Soon bands were heard in the distance. The Mongol carefully examined his construction; he seemed nervous. A man with the appearance of a peasant standing near him on the edge of the excavation and close beside the capstan watched all his movements. It was Elias, well disguised by his salakot and rustic costume.
The musicians arrived, preceded by a crowd of old and young in motley array. Behind came the alcalde, the municipal guard officers, the monks, and the Spanish Government clerks. Ibarra was talking with the alcalde; Captain Tiago, the alférez, the curate and a number of the rich country gentlemen accompanied the ladies, whose gay parasols gleamed in the sunshine.

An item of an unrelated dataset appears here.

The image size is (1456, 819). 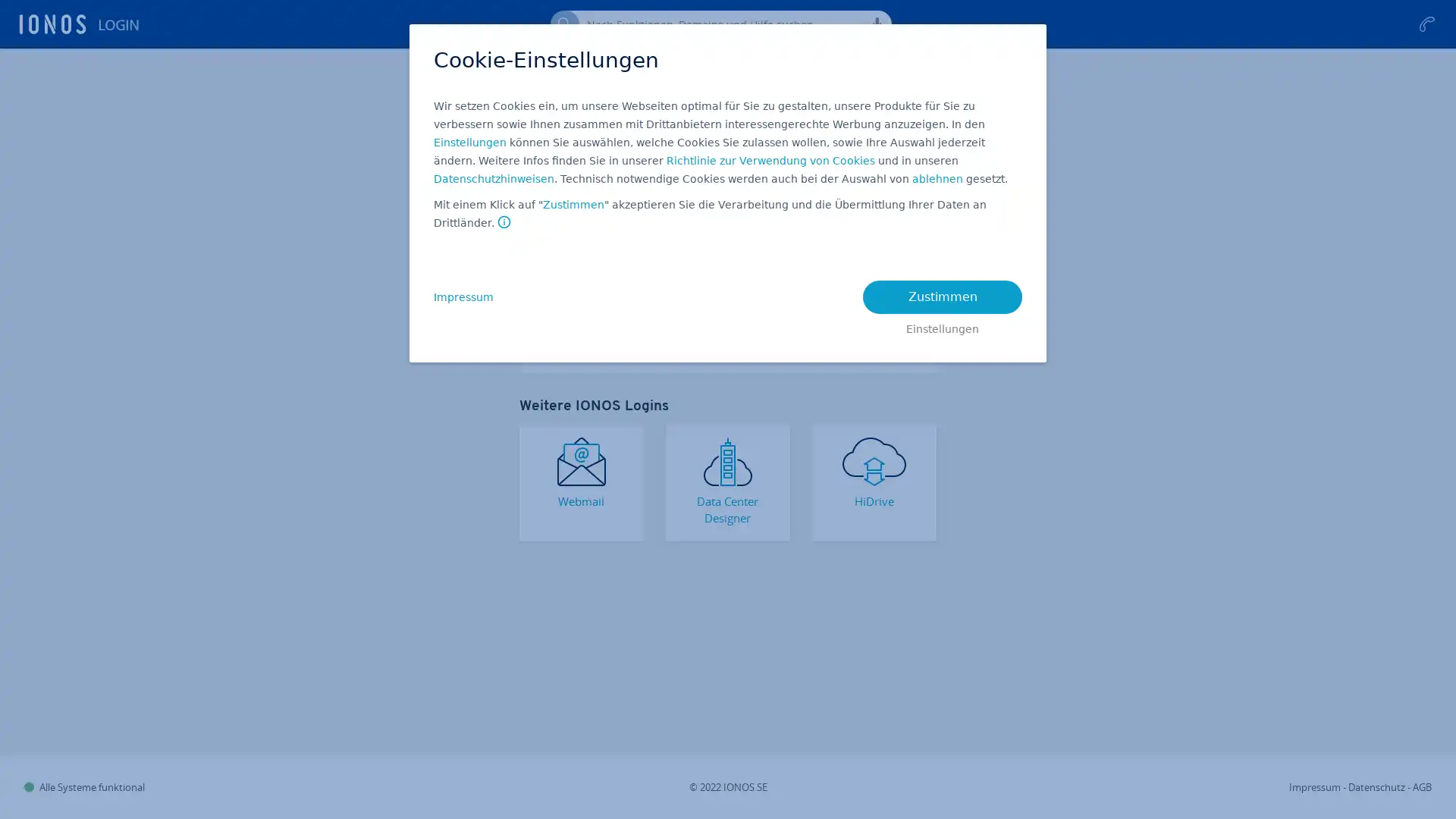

As they approached the trench, Ibarra felt his heart beat. Instinctively he raised his eyes to the strange scaffolding. The Mongol saluted him respectfully, and looked at him intently a moment. Ibarra recognized Elias through his disguise, and the mysterious helmsman, by a significant glance, recalled the warning in the church.
The curate put on his robes and began the office. The one-eyed sacristan held his book; a choir boy had in charge the holy water and sprinkler. The men uncovered, and the crowd stood so silent that, though the father read low, his voice was heard to tremble.
The manuscripts, journals, money, and medals to be preserved in remembrance of this day had been placed in the glass box and the box itself hermetically sealed within the leaden cylinder.
“Señor Ibarra, will you place the box in the stone? The curate is waiting for you,” said the alcalde in Ibarra’s ear.
“I should do so with great pleasure,” said Ibarra, “but it would be a usurpation of the honor; that belongs to the notary, who must draw up the written process.”
The notary gravely took the box, descended the carpeted stairway which led to the bottom of the trench, and with due solemnity deposited his burden in the hollow of the stone already laid. The curate took the sprinkler and sprinkled the stone with holy water.
Each one was now to deposit his trowel of cement on the surface of the lower stone, to seal it to the stone held suspended by the crane when that should be lowered.
Ibarra offered the alcalde a silver trowel, on which was engraved the date of the fête, but before using it His Excellency pronounced a short allocution in Castilian.
“Citizens of San Diego,” he said, “we have the honor of presiding at a ceremony whose importance you know without explanations. We are founding a school, and the school is the basis of society, the book wherein is written the future of each race.
“Citizens of San Diego! Thank God, who has given you these priests! Thank the Mother Country, who spreads civilization in these fertile isles and protects them with the covering of her glorious mantle. Thank God, again, who has enlightened you by his priests from his divine Word.
“And now that the first stone of this building has been blessed, we, the alcalde of this province, in the name of His Majesty the King, whom God guard; in the name of the illustrious Spanish Government, and under the protection of its spotless and ever-victorious flag, consecrate this act and begin the building of this school!